Rewrite the records from the line containing "The height and" through the end, inclusive, replacing "screenshot" with "image" and keeping everything else unchanged. Leave the pictures out of your answer.

____ Dataset entries

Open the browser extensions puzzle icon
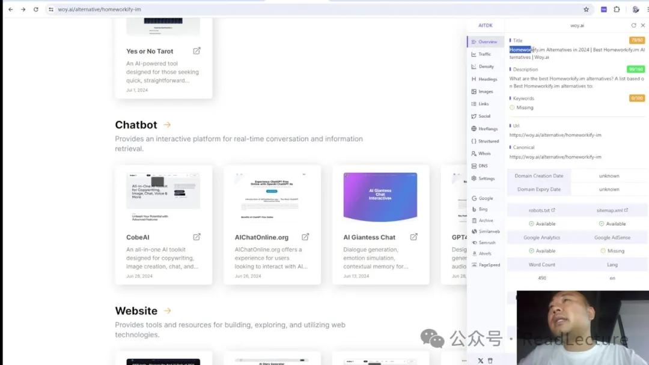The image size is (649, 365). pyautogui.click(x=617, y=10)
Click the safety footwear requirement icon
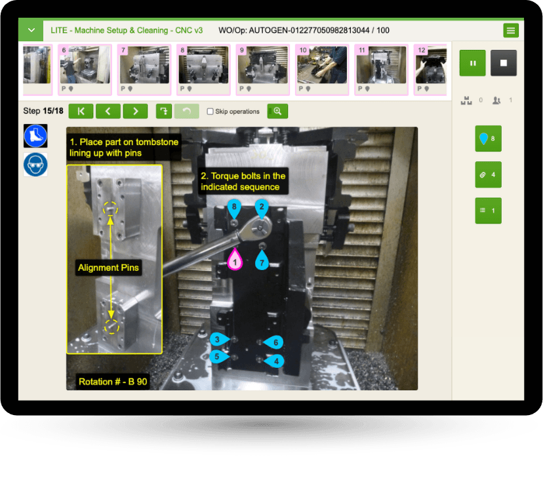Image resolution: width=543 pixels, height=482 pixels. click(x=36, y=136)
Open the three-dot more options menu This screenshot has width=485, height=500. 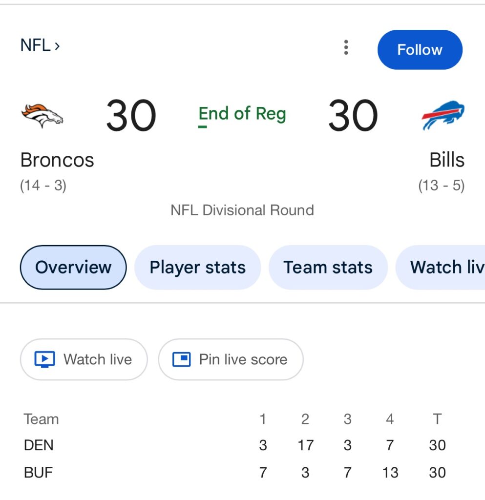coord(346,48)
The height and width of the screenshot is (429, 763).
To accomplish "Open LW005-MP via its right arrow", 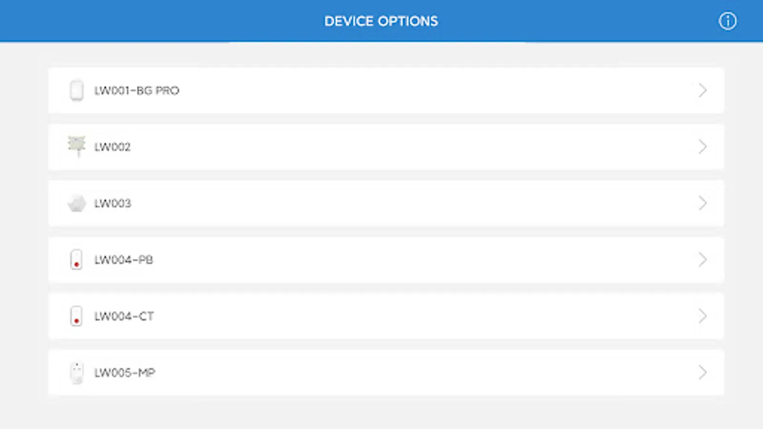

________

# [Answer for the task]
The height and width of the image is (429, 763).
To accomplish "Open LW005-MP via its right arrow", 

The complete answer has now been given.